■ EXERCISE OBJECTIVE
For the string "with", report how many lines in the records below contain it, and nothing more.

[Stored data]
+++
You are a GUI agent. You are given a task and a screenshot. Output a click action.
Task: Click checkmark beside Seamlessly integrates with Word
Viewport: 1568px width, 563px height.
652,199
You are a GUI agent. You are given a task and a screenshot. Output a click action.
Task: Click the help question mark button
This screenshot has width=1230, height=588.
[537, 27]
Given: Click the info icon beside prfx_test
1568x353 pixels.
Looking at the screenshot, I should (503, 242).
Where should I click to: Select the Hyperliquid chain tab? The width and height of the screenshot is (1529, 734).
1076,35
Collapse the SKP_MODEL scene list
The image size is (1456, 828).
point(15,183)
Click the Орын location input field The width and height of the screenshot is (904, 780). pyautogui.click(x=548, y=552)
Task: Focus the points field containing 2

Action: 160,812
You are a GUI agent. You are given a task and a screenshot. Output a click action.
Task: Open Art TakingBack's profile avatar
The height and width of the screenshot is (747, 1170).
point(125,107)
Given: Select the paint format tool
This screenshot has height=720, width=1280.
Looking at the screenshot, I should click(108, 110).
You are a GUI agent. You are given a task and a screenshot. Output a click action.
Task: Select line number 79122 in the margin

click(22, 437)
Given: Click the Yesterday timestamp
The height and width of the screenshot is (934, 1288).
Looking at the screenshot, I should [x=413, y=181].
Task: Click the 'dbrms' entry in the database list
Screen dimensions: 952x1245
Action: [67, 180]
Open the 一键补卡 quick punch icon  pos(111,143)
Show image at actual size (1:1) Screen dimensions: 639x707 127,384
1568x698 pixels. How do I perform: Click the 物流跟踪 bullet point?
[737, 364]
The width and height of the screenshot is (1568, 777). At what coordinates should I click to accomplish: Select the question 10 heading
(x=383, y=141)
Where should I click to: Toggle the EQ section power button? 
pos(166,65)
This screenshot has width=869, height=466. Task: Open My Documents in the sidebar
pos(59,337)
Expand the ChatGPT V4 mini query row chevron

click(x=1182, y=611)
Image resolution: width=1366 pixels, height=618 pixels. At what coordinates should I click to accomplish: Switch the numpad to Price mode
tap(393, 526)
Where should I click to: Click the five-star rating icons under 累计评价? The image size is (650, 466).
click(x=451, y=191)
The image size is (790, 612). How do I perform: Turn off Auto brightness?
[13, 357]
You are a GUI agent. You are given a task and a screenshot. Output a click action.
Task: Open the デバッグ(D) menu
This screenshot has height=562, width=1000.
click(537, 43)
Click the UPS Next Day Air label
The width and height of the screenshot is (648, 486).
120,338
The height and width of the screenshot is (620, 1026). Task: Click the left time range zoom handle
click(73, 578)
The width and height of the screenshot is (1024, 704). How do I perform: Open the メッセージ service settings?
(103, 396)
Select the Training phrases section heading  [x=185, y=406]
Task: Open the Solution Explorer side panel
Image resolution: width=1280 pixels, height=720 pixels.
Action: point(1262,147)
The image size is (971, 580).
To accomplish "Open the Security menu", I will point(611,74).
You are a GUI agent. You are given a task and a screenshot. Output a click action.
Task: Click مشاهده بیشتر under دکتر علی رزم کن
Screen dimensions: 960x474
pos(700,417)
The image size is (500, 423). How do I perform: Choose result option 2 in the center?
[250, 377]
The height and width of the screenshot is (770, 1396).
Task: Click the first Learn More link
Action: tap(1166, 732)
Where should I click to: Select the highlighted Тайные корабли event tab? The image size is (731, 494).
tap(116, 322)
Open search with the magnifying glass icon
+++
■ TASK RESPONSE
2